Court Opinion

ID: 9486209
Source: CourtListenerOpinion
Date Created: 2023-08-05 11:41:05.010453+00
Date Added: 2024-06-11T17:51:34.990059
License: Public Domain

BAUER, Circuit Judge,
concurring in the opinion and judgment of the court.
I yield to no one in my admiration for Judge Kocoras. And to the extent the dissent praises the motives of Judge Kocoras, I join it. On the other hand, simply to say that he sought to protect the children of Chicago is not enough to confer jurisdiction on his or any other federal court on the issues raised in this appeal.
Nor do I think that this court can assume jurisdiction by a reflection, however accurate or noble, on the history of the Civil War and its aftermath or on speculation that had the majority of the children involved been white the issue would have been settled long since. As the dissent states, not one word of racial animus was introduced in this ease until that suggestion was penned. Indeed “Judges are not Kings.” Nor can we create jurisdiction where none exists.
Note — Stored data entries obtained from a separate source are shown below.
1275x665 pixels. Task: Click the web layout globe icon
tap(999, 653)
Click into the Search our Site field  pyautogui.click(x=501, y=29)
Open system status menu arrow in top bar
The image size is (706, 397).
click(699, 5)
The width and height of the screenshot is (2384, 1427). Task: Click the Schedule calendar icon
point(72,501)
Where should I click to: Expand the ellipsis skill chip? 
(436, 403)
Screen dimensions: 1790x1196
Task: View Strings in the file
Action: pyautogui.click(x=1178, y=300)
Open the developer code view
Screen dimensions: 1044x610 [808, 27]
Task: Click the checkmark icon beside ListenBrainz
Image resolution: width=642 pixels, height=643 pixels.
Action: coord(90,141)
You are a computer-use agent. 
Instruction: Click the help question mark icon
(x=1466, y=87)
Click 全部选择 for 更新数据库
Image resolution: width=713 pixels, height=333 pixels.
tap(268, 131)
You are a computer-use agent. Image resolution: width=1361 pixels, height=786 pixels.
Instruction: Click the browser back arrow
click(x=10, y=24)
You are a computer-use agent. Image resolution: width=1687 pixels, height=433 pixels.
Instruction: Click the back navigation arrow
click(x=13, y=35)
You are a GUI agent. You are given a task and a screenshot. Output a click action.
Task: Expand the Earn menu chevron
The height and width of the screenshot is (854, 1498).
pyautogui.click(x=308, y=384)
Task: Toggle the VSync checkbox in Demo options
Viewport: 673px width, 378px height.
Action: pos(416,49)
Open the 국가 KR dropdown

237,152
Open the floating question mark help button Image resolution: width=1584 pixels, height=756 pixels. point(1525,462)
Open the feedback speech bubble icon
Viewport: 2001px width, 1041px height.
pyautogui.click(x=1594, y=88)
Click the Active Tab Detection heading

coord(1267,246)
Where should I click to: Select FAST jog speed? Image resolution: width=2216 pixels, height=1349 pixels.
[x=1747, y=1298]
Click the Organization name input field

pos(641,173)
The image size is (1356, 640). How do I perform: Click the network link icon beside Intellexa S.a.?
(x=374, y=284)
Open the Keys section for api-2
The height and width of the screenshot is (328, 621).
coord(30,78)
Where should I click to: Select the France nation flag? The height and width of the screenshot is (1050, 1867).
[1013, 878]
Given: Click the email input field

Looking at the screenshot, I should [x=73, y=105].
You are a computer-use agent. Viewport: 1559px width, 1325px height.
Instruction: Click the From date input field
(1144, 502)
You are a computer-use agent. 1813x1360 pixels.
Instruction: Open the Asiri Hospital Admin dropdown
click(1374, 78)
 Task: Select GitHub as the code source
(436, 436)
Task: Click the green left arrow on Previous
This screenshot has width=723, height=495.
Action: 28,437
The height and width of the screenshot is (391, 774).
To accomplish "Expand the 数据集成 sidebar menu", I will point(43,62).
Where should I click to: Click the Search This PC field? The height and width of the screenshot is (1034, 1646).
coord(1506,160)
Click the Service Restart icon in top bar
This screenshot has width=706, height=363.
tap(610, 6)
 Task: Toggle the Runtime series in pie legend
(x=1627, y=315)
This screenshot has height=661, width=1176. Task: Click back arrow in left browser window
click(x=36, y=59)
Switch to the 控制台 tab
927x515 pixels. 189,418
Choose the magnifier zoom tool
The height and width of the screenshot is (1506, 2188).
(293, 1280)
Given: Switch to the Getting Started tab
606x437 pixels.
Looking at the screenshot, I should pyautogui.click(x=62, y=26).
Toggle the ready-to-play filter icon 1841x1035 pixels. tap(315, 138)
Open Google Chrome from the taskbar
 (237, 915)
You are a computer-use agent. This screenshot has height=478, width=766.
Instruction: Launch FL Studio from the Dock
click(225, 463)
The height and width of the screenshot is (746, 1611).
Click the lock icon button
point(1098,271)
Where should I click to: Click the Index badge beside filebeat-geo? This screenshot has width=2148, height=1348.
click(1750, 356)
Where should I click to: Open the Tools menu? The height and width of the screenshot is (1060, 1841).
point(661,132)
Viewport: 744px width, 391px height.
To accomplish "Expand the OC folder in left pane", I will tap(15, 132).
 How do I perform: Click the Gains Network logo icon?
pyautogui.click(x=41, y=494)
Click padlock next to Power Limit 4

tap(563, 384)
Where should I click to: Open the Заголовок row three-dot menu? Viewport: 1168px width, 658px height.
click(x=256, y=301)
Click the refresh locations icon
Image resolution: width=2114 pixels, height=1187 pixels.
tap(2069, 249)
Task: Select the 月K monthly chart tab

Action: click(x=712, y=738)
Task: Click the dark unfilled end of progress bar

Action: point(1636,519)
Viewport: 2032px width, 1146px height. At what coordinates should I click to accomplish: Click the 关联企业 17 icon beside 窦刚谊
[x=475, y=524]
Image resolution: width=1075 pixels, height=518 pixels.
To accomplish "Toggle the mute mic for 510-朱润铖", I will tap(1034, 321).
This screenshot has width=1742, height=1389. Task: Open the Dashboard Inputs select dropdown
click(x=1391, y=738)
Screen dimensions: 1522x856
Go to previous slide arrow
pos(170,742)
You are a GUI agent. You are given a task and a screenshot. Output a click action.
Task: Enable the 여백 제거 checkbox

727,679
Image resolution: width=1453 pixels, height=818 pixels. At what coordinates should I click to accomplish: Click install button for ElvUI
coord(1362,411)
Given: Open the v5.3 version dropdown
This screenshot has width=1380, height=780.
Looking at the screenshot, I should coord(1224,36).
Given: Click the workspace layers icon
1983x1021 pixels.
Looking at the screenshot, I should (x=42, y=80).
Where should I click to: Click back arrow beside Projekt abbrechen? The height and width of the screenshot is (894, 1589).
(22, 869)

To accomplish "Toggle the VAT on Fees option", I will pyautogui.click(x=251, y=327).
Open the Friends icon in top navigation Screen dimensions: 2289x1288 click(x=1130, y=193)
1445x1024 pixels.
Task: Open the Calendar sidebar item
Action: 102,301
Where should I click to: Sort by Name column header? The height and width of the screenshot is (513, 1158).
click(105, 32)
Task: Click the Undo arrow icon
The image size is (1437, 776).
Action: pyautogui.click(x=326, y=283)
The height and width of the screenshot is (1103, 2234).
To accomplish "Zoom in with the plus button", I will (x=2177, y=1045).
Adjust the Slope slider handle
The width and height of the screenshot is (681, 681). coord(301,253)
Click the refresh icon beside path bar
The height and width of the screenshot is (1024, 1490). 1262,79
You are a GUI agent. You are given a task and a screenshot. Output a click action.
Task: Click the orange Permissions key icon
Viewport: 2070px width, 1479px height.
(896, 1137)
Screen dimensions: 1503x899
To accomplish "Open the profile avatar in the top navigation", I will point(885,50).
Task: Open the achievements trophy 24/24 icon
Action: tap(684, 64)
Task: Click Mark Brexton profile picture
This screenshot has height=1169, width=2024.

Judge Kocoras acted, I am sure, with what he believed to be legally appropriate orders. And in so doing, he acted in the “finest tradition of the federal judiciary.” It is worthy of note that as long as the restraining order remained in effect, no solution seemed possible. Two days after it was dissolved, the state agencies solved the problem.
*675I believe this panel also acted in the finest tradition of the federal judiciary: ruling on the case before it in what the majority considers to be the law on the issues.